I'm not sure if you're being sarcastic — it's very clearly a general backup system: "Amazon Drive offers secure cloud storage for your photos, files, videos, music, and more. Back up your files to the cloud and know that all of your documents are safe."
But it also true that if you offer something unlimited you need to add reasonable limits / throttling so that pathological and cheater do not destroy experience of others.
Amazon Drive might be able to bandwidth limitation for users which are abusing the system but as I far as I understand they just route things to Amazon S3 so bandwidth limitation is probably hard for them. Also they probably do not want to add bandwidth limitation for people who use Amazon Cloud Drive for photos and movies. Not 100% sure but I understand they position.
And I read on redit how people started moving data to Google Drive thinking everything will be super fast - but Google already have bandwidth limitation in place.
Backblaze is also unlimited, flat rate storage and is therefore also too good to be true.
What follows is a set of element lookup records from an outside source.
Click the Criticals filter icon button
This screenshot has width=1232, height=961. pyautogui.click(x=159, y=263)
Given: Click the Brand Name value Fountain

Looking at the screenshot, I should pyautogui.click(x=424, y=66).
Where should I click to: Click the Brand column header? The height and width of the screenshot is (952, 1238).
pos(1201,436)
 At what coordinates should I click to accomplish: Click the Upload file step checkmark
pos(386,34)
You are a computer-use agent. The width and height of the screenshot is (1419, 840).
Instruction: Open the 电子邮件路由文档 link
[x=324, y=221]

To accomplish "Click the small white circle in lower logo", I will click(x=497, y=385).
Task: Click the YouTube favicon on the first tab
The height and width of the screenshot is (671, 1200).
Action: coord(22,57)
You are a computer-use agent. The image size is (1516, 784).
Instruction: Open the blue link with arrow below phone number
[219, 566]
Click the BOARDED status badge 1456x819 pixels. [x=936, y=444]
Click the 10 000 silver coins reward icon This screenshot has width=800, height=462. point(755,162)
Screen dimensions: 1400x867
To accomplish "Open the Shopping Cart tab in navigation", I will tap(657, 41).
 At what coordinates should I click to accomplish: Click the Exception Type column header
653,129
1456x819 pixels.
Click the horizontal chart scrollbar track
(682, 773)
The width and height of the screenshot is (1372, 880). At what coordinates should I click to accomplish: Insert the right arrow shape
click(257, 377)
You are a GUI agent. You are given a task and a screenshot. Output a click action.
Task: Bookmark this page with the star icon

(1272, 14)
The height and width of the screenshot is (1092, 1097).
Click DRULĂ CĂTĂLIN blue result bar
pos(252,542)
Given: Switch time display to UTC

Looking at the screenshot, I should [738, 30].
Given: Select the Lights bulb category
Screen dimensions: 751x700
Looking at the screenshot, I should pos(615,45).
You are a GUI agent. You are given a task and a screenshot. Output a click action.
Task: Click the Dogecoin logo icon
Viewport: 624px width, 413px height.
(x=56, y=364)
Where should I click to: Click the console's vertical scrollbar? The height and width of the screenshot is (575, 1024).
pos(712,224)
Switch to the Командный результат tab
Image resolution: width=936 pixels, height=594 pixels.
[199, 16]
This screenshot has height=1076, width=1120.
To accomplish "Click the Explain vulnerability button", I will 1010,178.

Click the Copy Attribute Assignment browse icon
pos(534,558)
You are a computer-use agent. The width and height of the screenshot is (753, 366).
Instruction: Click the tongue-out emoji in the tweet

"paying a flat rate for unlimited storage, or transfer, pits you against your provider in an antagonistic relationship. This is not the kind of relationship you want to have with someone providing critical functions."[1]
Now Amazon is suffering the obvious consequence of offering unlimited storage: people are using it to store tens of terabytes of media and/or backups at very low cost. In an attempt to kill off heavy users, they shut down registration of new API keys several months ago, and now they're systematically revoking the API keys used by popular open-source tools.